* [Stated problem]: Can you return the entries unchanged, from the first one through the line containing "45 (1224, 73)"?

--- Stored records ---

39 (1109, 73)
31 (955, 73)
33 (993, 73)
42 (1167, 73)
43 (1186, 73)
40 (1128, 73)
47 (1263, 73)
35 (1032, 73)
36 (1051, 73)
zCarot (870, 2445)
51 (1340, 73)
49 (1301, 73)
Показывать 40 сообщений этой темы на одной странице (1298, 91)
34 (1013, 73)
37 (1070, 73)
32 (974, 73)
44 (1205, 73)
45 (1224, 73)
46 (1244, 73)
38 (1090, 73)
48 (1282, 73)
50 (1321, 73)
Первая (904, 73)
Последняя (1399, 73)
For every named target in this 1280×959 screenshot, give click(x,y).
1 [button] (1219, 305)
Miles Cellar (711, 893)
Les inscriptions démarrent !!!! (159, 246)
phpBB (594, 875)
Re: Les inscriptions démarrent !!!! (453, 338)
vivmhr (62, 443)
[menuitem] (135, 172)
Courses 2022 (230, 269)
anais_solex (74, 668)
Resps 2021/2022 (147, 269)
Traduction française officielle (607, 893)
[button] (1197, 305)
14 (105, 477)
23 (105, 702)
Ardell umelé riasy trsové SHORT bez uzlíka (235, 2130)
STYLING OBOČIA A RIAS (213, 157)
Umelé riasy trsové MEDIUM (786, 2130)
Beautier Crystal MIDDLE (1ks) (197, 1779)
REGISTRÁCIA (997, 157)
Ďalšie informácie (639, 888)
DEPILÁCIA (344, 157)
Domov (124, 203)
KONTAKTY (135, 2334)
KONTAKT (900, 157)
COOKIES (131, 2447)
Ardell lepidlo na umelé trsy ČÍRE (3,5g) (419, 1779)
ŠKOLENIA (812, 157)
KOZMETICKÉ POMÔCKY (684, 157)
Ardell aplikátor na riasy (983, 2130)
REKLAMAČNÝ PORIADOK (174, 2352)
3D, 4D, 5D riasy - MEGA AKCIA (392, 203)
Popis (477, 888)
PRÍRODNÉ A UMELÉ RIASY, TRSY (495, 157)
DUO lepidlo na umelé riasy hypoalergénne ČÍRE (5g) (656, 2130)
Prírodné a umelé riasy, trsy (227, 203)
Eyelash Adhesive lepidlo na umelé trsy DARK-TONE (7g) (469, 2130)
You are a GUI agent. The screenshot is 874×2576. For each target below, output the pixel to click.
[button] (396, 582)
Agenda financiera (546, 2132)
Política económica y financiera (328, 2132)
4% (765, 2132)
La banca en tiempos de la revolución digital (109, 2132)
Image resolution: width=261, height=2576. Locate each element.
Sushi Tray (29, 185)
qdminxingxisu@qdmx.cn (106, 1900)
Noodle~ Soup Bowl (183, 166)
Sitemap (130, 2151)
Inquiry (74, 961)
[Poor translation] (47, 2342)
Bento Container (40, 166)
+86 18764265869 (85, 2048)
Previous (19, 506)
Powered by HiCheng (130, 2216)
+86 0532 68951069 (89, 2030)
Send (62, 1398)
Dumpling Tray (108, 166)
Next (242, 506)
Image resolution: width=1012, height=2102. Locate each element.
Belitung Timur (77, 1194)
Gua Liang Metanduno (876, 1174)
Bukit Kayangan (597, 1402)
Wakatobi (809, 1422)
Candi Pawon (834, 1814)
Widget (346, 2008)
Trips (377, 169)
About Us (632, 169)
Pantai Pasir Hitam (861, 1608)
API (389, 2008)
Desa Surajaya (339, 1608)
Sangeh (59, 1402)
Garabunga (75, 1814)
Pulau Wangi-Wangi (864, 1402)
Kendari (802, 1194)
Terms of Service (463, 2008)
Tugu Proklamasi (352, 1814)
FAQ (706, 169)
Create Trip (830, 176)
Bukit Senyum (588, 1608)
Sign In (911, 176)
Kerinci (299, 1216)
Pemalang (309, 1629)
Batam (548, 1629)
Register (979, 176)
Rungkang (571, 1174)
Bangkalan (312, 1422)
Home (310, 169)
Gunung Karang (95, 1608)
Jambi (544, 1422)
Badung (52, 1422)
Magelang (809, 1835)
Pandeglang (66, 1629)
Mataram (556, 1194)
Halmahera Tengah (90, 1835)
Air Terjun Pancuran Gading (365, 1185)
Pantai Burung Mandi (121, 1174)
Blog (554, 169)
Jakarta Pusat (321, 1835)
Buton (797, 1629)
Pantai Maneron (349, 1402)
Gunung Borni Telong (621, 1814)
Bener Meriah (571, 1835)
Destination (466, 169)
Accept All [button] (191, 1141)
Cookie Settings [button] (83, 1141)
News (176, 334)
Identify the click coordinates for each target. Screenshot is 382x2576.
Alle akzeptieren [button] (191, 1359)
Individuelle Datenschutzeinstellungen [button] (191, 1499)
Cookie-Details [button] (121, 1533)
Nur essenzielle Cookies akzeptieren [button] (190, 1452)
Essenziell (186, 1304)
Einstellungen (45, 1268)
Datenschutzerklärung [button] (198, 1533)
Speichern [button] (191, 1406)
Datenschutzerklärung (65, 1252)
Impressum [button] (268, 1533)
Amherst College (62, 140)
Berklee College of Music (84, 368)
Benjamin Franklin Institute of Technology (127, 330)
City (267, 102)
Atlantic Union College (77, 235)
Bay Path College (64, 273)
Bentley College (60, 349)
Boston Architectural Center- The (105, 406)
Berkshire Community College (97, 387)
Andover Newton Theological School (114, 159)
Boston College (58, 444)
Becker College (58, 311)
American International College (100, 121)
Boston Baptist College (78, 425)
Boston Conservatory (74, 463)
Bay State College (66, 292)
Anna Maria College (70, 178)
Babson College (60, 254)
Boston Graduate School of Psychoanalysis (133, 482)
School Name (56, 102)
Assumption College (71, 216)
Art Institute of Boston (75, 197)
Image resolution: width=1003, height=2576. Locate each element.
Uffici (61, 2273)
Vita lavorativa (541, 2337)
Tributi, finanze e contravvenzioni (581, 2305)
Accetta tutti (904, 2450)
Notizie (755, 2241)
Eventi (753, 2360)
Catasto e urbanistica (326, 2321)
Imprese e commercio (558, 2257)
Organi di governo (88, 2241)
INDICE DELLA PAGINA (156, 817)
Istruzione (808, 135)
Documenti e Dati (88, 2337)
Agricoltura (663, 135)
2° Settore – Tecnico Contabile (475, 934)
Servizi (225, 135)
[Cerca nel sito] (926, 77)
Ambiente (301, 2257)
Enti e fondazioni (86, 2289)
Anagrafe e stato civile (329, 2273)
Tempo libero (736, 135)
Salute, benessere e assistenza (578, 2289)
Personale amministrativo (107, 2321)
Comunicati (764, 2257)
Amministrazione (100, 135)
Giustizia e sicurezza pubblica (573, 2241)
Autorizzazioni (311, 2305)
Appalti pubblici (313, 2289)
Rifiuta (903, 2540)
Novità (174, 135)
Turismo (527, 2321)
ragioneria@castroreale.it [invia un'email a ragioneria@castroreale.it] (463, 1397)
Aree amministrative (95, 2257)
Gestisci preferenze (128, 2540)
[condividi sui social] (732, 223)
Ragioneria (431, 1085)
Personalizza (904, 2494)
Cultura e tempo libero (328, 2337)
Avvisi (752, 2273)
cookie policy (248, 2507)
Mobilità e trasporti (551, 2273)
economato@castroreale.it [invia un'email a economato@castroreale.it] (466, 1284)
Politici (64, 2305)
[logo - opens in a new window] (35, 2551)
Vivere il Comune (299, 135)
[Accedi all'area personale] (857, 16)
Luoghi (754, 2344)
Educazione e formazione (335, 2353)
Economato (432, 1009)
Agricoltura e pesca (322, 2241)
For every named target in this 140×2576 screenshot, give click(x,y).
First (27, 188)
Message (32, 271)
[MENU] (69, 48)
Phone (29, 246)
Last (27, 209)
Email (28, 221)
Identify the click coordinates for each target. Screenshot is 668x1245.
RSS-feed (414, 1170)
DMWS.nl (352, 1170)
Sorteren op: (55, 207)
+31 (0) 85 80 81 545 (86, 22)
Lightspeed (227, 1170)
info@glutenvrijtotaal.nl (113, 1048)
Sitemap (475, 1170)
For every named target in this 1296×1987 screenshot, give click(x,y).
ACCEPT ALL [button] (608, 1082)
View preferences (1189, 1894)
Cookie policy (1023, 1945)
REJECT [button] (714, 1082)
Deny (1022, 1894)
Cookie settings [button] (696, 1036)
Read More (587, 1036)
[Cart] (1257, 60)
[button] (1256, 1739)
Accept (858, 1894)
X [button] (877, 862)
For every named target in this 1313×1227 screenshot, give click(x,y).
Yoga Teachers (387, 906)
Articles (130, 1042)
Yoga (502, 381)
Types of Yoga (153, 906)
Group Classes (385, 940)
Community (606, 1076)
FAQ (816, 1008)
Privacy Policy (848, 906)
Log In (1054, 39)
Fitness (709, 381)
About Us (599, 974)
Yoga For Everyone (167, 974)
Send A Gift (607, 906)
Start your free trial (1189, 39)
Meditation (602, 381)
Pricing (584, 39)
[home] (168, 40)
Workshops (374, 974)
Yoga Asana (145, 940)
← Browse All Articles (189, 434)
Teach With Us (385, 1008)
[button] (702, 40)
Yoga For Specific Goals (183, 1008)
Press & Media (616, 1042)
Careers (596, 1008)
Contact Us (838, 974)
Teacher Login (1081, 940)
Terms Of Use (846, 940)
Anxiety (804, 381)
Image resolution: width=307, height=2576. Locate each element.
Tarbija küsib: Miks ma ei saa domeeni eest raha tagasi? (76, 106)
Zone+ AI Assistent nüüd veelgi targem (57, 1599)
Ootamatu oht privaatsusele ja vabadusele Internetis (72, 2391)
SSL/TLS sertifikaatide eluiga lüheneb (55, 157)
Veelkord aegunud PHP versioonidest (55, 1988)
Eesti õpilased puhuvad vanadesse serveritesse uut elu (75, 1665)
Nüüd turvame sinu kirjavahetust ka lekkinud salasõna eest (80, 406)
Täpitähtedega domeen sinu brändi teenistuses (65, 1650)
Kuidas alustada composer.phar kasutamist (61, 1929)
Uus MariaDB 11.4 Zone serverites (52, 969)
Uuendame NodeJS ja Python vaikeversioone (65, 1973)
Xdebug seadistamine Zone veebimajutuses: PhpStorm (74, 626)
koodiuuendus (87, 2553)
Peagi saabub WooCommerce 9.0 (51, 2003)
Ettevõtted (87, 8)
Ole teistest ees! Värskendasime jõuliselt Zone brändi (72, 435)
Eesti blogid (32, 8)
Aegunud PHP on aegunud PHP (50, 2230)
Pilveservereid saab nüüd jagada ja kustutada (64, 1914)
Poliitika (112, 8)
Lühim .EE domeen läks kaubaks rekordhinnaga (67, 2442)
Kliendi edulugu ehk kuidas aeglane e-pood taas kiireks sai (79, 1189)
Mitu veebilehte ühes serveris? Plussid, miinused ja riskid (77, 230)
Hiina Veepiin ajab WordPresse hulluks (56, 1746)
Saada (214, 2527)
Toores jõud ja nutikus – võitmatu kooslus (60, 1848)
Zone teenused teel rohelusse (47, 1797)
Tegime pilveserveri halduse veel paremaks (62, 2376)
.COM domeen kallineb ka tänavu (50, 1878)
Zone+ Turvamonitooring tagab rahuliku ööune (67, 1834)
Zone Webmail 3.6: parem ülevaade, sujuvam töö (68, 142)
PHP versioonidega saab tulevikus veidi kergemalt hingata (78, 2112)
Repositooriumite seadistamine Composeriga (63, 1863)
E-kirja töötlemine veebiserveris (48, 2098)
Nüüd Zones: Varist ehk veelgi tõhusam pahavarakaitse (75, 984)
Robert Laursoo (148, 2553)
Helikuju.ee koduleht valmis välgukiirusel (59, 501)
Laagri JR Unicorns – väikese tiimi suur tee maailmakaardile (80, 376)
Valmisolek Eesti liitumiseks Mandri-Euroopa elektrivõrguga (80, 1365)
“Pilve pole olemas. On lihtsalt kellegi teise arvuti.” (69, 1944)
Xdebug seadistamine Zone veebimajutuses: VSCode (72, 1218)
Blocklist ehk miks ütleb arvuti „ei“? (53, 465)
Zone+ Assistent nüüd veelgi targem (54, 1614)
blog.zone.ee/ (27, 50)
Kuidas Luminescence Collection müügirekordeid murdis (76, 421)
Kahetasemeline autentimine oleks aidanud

---

* [Output for this task]:
39 (1109, 73)
31 (955, 73)
33 (993, 73)
42 (1167, 73)
43 (1186, 73)
40 (1128, 73)
47 (1263, 73)
35 (1032, 73)
36 (1051, 73)
zCarot (870, 2445)
51 (1340, 73)
49 (1301, 73)
Показывать 40 сообщений этой темы на одной странице (1298, 91)
34 (1013, 73)
37 (1070, 73)
32 (974, 73)
44 (1205, 73)
45 (1224, 73)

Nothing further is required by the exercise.